Life style plays an important part in controlling your  high blood pressure. Life style changes can assist us reduce, delay or even  avoid medication in controlling our blood pressure.
High blood pressure is when the force of your blood   pushing against the walls of your arteries is 140/90 or higher. This is the  systolic over the diastolic pressure.



Here are some life style changes you can make to control your blood pressure without resorting to medication;

LOSE EXTRA POUNDS-  Weight gain sometimes increases the blood pressure. Losing some pounds can help reduce your blood pressure. Find a way to stay within the normal weight range. You should also  watch your waistline as carrying too much weight around your waist can put you at  greater risk of high blood pressure.

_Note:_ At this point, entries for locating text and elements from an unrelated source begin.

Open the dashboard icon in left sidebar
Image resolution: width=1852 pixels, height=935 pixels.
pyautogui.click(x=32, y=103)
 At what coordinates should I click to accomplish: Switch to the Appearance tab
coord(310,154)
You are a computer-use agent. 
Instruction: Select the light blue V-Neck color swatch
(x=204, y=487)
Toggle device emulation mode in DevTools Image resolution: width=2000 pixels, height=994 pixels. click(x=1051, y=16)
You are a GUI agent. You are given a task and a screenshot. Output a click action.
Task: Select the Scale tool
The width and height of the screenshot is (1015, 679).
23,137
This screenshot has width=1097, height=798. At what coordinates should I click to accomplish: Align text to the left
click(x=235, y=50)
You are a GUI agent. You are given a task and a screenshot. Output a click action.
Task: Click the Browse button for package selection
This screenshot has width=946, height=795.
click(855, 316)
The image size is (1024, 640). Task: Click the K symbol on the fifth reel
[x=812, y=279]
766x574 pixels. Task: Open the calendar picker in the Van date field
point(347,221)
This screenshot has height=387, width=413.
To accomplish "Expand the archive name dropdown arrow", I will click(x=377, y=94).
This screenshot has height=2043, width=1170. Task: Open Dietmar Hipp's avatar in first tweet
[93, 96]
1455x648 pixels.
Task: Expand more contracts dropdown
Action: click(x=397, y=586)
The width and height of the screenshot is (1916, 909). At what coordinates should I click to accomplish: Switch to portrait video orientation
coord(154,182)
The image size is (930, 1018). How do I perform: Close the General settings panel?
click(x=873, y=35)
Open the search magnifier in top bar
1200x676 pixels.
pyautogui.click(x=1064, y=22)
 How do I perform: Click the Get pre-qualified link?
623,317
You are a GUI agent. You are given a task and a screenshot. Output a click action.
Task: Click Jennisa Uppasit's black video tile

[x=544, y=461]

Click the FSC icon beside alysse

EXERCISE REGULARLY- Regular exercise, at least  for 30 minutes 3 times in a week can lower ones blood pressure. If you  haven't been active, increasing your exercise level can lower your blood pressure. However, talk to your doctor before starting any exercise program. It  doesn't  have to be sressfull, a brisk walk of 30 minutes three days a week is sufficient.
EAT A HEALTHY DIET- Eating a diet that is rich in whole grains, fruits, vegetables and low in fat.Avoid saturated fats and foods that are high  on cholestrol levels. Monitor what you eat and how much you eat. Increase your intake of potassium rich foods as potassium lessens the effect of sodium on the blood pressure. The best sources of potassium are fruits and vegetables. Avoid junk foods.

REDUCE THE SODIUM IN YOUR DIET-Even a small reduction in the sodium in your diet can reduce blood pressure. To  reduce  the sodium in your diet, consider theses tips;
Track how much salt is in your diet. Keep a food diary to monitor how much sodium is in what you eat and drink daily. Read food labels and choose low sodium alternatives  of the foods and beverages you buy.
Eat less processed foods. Potato chips, frozen dinners, bacon and processed lunch meats are high in sodium.
Reduce your salt in take- Salt is  high in sodium. A  reduction in the amount of salt you take will definitely make an impart on the  level of your blood pressure.
REDUCE THE AMOUNT  OF ALCOHOL YOU TAKE- If you drink more than a moderate amount of alcohol, it is capable of raising your  blood pressure. Track the amount of alcohol you take and try to cut back on it.
STOP SMOKING- On top of all the other dangers of smoking, the nicotine in tobacco products can raise your blood pressure. Also avoid second hand smoking which is  inhaling smoke from others as this puts you at risk.
CUT DOWN ON YOUR CAFFEINE INTAKE- Caffeine intake can cause a rise in your blood pressure.
REDUCE STRESS- Stress or anxiety can temporarily increase blood pressure. Take some time to find out what causes you to feel stressed such as work, family, finance etc. Once you  know what is causing you stress, consider how you can eliminate all your stressors or at least cope with them in a healthier way. Take short breaks during the day or find some other form of relaxation like having a massage, yoga or medication.